Scheduling applications with uncertainties on new computing platforms
Co-authorsJonathan Pecero-Sanchez and Denis Trystram
The recent development of new parallel and distributed platforms based on the interconnection of a large number of standard components highly changed the landscape of the parallel processing field. The most important point for a more effective use of such systems is the management and optimization of the resources, particularly scheduling. It consists in allocating the tasks of a parallel program to the processors on the patform and to determine at what time they will start their execution. These new systems are characterized by many new features that should be taken into account for optimizing the performances. More than ever, the handled data are subject to uncertainties and-or disturbances. It is mostly impossible to have a precise prediction of the parameters of the scheduling problem.
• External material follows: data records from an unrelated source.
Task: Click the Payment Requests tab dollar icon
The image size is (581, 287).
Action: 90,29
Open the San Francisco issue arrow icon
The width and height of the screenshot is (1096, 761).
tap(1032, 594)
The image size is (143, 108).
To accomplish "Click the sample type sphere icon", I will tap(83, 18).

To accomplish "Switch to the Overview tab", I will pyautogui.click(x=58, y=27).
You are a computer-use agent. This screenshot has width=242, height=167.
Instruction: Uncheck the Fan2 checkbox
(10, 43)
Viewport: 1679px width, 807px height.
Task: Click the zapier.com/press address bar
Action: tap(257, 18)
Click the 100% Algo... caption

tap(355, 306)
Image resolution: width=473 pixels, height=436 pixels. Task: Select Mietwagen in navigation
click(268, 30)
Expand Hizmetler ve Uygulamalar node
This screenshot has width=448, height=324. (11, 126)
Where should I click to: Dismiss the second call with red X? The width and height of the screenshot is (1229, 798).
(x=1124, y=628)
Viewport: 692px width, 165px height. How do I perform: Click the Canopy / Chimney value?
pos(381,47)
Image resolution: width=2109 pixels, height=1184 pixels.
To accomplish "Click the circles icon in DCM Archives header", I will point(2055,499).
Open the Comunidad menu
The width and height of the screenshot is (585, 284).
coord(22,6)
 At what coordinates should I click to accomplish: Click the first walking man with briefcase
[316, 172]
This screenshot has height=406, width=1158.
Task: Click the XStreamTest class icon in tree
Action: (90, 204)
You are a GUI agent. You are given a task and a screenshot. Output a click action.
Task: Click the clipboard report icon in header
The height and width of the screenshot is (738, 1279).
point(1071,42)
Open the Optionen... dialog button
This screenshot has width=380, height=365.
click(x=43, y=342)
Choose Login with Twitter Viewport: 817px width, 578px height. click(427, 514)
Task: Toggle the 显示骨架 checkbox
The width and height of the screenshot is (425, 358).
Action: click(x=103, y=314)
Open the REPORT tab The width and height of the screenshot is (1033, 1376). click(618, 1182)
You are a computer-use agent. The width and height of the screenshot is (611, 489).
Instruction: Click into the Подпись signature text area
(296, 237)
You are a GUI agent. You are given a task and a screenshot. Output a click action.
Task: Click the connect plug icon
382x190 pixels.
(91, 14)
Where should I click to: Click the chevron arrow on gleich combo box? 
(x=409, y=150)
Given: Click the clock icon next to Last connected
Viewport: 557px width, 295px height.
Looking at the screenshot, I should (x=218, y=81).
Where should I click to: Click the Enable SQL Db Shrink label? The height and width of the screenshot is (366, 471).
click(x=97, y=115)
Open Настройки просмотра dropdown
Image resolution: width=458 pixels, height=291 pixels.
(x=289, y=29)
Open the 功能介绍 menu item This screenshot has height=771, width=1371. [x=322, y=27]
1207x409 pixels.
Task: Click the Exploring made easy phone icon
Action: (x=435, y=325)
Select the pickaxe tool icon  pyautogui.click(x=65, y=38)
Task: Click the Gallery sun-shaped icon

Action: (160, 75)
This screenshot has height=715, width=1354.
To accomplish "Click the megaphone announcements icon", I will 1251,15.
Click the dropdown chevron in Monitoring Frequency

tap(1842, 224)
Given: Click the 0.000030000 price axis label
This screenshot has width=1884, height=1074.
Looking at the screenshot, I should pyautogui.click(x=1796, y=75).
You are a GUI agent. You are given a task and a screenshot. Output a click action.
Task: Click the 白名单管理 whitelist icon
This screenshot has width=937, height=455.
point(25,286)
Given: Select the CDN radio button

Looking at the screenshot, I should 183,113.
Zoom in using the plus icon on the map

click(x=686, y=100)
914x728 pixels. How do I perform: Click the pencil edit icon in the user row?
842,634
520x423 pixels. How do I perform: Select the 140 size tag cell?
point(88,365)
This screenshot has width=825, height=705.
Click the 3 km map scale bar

In this talk, we propose to investigate several ways for dealing with uncertainties in scheduling algorithms. We first survey the different existing approaches and see how they can be interpreted and used in the context of cluster and grid computing. Then, we focus on partially on-line approaches which start from an initial solution computed with estimated data and correct it on-line depending on the value of actual data. We describe the principle of stabilization and we analyze a scheduling algorithm that is intrinsically stable (i.e. it is able absorb the bad effects of disturbances). Finally, it is compared experimentally to pure on-line algorithms.